In the meantime, the vineyard is selling three wines, including a white blend and a rosé, under its own label, made from grapes sourced from the New York State’s Finger Lakes region. It is generating revenue from the sale of these wines from other Finger Lake producers such as Sheldrake Point, Hermann J. Wiemer, and Chateau Lafayette at its rooftop tasting room.

During the summer, the vineyard was open to visitors on Wednesdays and Thursdays between 4pm and 9pm, Fridays between 4pm and 10pm, Saturdays between 12pm and 10pm, and Sundays between 2 and 8pm. Guests can book a slot using Eventbrite on the vineyard’s website. 

Speaking to CNBC, Shomaker expressed his desire to have “the first-mover advantage”.

“We are the first movers in the rooftop vineyard space, and we are four years ahead of anyone who tries to copycat us,” he said.

After following the development of container farms and raised-bed rooftop farms, Shomaker wanted to test the concept with vines.

“There is a whole mysticism around wine culture, but how many people know what vines need to grow and prosper? Viticulture management comes down to science, and that is what we are proving out on the rooftop,” he told CNBC.

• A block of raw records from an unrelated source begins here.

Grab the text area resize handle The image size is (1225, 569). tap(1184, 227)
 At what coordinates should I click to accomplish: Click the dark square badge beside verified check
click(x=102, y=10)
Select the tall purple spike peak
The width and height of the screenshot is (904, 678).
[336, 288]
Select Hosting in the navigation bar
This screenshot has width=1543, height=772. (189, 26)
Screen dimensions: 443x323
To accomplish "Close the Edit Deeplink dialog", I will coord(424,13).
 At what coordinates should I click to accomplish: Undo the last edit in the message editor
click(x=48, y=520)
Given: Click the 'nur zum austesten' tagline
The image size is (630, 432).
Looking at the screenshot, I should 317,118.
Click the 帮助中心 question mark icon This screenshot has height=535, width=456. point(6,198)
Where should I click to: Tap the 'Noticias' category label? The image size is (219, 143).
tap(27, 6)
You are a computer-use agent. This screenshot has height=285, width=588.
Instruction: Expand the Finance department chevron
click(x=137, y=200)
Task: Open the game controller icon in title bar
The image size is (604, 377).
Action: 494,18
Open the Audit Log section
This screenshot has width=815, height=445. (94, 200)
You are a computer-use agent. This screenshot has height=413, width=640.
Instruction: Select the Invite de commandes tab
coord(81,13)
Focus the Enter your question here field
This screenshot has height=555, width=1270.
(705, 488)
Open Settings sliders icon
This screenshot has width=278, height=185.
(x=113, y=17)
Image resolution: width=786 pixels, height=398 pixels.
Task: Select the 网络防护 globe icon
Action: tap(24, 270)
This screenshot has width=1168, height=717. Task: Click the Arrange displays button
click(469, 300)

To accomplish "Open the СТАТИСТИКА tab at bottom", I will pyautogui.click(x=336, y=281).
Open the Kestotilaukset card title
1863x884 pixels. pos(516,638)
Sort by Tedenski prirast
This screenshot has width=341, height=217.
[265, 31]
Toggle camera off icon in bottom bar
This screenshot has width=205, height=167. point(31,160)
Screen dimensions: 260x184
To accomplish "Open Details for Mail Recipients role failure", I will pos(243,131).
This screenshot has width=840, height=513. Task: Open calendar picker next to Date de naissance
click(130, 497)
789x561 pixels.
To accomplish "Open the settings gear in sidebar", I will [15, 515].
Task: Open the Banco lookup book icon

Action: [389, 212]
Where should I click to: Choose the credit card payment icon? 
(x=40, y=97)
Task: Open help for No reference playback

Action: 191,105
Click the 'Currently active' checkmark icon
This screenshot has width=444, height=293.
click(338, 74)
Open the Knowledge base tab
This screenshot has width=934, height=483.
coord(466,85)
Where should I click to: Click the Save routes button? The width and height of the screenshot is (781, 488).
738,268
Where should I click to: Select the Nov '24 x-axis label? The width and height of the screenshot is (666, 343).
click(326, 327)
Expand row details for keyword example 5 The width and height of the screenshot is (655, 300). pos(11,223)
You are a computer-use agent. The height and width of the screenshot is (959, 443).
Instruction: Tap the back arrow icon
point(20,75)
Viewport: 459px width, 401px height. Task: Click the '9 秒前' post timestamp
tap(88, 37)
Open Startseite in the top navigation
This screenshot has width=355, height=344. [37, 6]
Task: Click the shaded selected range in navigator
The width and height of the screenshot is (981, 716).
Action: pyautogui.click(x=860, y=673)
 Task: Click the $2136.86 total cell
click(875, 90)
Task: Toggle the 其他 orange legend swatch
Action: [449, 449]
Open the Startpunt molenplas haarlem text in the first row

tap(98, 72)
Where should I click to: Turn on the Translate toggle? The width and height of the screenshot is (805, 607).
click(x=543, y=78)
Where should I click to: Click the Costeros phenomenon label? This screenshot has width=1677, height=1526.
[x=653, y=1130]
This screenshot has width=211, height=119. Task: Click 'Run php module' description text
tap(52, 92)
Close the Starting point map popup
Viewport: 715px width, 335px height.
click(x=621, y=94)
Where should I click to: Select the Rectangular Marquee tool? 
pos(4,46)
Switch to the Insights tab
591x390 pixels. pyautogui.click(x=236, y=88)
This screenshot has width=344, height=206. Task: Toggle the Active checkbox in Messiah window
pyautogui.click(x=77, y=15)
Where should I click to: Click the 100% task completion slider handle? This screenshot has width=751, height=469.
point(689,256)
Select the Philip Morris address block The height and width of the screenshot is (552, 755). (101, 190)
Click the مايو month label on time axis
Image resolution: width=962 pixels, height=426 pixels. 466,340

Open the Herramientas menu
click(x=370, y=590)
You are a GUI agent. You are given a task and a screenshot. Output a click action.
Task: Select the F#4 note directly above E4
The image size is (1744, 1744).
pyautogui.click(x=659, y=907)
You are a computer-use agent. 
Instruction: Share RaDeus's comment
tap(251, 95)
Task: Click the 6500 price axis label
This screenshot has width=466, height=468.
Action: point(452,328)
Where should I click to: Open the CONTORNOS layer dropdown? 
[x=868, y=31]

An entrepreneur with a marketing degree from George Mason University, Shomaker worked in business development, sales management and event coordination before moving to China with his brother David. The pair set up a swim school programme which has now branched out city-wide, teaching over 2,000 Chinese young people.

Thanks to @outdoorfest! Rooftop yoga, does it get any better?

A post shared by Rooftop Reds (@rooftopreds) on

In 2012, Shomaker enrolled in Finger Lakes Community College’s viticulture and wine technology program, setting up Rooftop Reds while he was still studying.

As part of the process, Devin, his brother Thomas and classmate Chris Papalia, tested the viability of the project by planting 50 grapevines on the roof of Thomas’ apartment. After the vines survived the harsh winter, the group had confidence that their novel concept had legs.

Shomaker secured rental space on the roof of a building in the Navy Yard development after raising $16,820 on Kickstarter and in spring 2014, started a nursery rooftop vineyard.

He also secured a $500,000 investment from John Rodenhouse, owner of Point of the Bluff Vineyards in upstate New York.

The vineyard hosts a series of events in the summer including pop-up dining experiences, yoga classes, and pizza, wine and film screenings. In September this year, it set up a wholesale division with the aim of stocking local restaurants and shops.